Cuban-born Belgian basketball player (born 1997)

Sigfredo "Tito" Casero-Ortiz (born 21 March 1997) is a Cuban-born naturalized Belgian professional basketball player for Kangoeroes Basket Mechelen of the BNXT League. Standing at 1.84 m, he usually plays as point guard.

==Professional career==
A native of Havana, Cuba, Casero-Ortiz moved to Belgium in 2010. Casero-Ortiz played for the under-21 team of Belgian club Spirou Charleroi, where he was considered one of its top players. During the end of the 2017–18 season, he signed with GET Vosges of the Nationale Masculine 1. In April 2018, he declared for the 2018 NBA draft.

On 6 June 2018, Casero-Ortiz signed for Okapi Aalstar of the Belgian Pro Basketball League. In the 2018–19 season, he won the PBL Rising Star Award.

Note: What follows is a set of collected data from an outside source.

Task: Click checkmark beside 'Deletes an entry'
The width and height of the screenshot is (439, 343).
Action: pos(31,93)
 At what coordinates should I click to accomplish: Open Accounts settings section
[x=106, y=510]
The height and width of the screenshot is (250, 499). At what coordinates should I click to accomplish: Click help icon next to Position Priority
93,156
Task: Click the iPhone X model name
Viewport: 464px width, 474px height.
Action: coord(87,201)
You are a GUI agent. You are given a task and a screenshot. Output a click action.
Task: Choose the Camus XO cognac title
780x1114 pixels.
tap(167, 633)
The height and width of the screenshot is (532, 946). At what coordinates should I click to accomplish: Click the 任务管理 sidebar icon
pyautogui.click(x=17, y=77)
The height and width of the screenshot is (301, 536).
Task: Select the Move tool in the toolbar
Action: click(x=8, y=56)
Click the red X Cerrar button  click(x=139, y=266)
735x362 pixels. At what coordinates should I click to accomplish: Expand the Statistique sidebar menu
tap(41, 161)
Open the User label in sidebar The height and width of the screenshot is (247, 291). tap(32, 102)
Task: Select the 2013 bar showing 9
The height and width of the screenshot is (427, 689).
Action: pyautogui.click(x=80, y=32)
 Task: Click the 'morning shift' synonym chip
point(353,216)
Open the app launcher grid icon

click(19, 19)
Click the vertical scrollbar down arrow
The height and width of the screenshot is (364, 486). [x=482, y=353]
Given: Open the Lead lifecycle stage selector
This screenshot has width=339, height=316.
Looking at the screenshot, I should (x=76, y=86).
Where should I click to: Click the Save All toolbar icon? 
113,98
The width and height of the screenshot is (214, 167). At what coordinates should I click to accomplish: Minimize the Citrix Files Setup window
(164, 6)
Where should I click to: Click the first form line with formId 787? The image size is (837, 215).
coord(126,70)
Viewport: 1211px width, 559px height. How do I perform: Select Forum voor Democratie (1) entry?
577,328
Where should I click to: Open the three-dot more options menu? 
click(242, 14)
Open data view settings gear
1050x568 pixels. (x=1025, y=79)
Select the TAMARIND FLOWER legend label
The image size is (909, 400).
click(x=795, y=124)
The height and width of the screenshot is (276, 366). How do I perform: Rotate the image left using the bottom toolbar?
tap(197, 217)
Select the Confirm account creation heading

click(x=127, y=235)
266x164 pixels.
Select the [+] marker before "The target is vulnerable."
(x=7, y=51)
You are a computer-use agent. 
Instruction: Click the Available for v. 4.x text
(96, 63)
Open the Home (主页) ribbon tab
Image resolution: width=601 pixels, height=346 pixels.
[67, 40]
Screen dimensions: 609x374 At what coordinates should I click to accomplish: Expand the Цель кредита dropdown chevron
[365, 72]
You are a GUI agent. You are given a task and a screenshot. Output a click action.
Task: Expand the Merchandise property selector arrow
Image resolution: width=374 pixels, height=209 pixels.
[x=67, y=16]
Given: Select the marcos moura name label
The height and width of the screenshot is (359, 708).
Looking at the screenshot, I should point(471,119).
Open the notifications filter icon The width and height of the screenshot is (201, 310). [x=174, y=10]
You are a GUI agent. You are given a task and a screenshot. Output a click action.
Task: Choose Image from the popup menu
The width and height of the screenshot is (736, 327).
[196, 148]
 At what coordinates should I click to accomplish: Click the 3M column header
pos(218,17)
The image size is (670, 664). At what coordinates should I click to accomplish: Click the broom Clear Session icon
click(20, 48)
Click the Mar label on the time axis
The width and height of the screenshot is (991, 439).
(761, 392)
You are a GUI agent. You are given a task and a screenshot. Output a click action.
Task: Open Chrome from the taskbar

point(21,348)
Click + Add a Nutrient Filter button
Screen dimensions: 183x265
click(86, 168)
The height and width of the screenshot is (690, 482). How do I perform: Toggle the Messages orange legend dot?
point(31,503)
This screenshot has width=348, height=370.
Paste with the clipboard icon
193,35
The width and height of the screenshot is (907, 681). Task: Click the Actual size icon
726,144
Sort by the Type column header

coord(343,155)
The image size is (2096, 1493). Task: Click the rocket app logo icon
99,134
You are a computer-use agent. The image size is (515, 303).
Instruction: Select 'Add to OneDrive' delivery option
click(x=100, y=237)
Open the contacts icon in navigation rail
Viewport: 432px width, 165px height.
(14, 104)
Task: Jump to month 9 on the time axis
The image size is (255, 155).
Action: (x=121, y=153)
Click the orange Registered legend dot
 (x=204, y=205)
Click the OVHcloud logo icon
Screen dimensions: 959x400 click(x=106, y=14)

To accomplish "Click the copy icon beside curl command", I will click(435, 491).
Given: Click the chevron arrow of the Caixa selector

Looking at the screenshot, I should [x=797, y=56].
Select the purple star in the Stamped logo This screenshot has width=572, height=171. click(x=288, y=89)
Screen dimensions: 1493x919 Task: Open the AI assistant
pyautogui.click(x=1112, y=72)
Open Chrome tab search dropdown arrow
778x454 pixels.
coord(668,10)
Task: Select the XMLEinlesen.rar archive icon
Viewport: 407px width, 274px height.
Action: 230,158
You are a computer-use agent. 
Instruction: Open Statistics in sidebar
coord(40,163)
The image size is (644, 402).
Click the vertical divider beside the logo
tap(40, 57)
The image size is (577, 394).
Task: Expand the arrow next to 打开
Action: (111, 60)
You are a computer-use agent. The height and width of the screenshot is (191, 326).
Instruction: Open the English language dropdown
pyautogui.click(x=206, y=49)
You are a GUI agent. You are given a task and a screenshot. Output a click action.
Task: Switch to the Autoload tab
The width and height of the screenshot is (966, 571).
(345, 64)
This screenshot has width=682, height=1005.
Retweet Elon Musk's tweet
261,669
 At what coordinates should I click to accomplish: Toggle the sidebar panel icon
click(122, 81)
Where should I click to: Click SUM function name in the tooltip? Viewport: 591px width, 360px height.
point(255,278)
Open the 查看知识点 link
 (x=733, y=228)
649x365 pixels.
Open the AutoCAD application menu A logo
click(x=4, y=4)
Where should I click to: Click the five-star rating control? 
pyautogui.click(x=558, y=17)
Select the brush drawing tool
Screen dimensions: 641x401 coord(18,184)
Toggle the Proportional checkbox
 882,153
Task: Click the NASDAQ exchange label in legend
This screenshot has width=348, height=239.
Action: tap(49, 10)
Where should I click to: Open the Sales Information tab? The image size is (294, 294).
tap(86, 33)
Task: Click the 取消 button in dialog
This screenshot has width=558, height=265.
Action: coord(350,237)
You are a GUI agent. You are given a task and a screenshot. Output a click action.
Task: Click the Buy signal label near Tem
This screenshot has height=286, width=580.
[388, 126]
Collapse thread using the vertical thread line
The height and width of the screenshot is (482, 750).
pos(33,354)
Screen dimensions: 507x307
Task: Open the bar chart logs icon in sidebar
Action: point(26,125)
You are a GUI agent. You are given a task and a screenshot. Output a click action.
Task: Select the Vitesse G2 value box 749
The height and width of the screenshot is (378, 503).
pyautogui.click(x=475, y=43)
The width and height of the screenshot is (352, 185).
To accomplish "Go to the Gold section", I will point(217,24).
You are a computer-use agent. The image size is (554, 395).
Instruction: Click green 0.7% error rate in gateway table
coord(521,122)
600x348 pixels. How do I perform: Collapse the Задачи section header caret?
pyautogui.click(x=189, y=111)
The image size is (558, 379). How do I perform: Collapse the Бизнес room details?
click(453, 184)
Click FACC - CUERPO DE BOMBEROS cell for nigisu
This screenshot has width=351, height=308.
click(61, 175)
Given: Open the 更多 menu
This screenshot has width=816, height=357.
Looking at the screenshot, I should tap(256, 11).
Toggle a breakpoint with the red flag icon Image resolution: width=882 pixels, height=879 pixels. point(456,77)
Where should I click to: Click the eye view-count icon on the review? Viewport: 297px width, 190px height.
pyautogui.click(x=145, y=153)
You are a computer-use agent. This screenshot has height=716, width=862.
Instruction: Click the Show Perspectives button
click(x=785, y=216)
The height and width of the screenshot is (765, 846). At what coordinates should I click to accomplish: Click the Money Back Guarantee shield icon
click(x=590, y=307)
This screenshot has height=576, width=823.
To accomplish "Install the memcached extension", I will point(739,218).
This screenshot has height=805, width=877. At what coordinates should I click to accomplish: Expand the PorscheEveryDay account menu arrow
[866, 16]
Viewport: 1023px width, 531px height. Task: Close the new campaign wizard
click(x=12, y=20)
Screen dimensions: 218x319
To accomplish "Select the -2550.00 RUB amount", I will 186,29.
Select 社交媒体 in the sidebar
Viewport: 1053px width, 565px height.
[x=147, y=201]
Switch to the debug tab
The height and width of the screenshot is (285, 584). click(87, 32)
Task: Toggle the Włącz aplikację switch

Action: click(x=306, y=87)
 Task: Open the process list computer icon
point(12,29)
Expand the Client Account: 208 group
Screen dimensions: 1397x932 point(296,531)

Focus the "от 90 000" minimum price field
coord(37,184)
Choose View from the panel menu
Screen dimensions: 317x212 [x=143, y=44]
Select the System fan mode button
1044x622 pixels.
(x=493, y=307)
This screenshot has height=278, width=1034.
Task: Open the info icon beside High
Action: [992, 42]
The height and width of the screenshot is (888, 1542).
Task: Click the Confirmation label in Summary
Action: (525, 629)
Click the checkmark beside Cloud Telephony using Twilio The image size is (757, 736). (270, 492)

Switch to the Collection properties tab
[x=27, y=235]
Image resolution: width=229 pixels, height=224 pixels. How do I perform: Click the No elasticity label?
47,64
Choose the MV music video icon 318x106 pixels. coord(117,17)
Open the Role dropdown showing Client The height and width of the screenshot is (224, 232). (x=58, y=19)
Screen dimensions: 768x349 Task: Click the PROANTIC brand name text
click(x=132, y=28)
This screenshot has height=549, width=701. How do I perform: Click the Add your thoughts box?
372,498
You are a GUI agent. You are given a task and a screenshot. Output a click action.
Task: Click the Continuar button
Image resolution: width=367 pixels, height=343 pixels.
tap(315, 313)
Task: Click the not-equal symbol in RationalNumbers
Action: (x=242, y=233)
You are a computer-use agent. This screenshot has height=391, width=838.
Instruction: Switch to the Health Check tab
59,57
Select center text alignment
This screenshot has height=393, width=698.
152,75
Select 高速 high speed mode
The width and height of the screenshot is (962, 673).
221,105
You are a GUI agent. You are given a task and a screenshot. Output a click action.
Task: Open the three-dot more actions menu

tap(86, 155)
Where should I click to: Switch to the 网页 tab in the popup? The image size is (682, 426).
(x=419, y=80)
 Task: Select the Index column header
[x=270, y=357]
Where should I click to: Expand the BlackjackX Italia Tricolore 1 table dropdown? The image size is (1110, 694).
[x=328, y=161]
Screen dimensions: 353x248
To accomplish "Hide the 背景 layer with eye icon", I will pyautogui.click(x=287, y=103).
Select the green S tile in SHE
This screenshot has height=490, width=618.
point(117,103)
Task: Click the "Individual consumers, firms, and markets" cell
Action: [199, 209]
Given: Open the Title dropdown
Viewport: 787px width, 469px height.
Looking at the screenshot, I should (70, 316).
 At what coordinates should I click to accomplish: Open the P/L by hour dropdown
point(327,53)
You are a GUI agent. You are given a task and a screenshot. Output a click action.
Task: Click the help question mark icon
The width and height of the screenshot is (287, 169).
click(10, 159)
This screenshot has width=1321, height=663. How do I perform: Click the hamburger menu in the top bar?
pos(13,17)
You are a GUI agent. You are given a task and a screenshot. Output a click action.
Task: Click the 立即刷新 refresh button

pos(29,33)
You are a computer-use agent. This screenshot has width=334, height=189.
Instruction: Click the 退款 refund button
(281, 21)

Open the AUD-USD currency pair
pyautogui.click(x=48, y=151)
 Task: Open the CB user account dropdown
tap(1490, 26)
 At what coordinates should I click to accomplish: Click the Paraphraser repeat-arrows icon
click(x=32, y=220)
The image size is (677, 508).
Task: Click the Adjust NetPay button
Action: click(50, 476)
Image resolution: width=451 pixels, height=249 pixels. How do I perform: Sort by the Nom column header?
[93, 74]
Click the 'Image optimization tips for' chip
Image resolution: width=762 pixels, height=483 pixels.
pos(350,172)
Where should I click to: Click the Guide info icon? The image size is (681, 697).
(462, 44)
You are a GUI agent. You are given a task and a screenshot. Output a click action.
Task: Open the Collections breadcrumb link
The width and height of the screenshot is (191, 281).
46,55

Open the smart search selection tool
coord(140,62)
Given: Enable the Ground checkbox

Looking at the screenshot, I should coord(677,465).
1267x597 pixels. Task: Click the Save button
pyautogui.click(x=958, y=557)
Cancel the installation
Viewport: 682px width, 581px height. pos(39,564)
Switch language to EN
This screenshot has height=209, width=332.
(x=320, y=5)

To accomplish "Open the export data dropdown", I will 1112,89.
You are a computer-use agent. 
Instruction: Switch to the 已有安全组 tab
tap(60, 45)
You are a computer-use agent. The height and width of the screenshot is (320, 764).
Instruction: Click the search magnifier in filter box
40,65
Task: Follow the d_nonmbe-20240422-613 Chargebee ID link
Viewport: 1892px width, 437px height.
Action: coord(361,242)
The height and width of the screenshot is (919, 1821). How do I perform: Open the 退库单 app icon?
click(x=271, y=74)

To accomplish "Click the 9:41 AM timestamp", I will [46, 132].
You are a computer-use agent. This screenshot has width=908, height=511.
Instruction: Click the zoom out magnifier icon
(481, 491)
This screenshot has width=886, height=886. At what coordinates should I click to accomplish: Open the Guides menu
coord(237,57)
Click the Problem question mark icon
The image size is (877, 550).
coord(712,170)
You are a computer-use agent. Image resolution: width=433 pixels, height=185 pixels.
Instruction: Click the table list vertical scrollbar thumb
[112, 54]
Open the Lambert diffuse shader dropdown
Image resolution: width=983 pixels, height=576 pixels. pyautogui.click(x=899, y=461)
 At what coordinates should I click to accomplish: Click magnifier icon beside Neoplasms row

In 2020, he played for Spanish side CB Morón in the LEB Silver.

In the 2022–23 season, Casero-Ortiz played for Dutch club Yoast United.

On July 25, 2025, he signed with Belfius Mons-Hainaut of the BNXT League.

On July 1, 2026, he signed with Kangoeroes Basket Mechelen of the BNXT League.

==International career==
Casero-Ortiz played for the U-16 and U-20 Belgian national basketball team. He participated at the 2017 FIBA Europe Under-20 Championship Division. He also has experience at the FIBA Europe Under-18 3x3 Championships.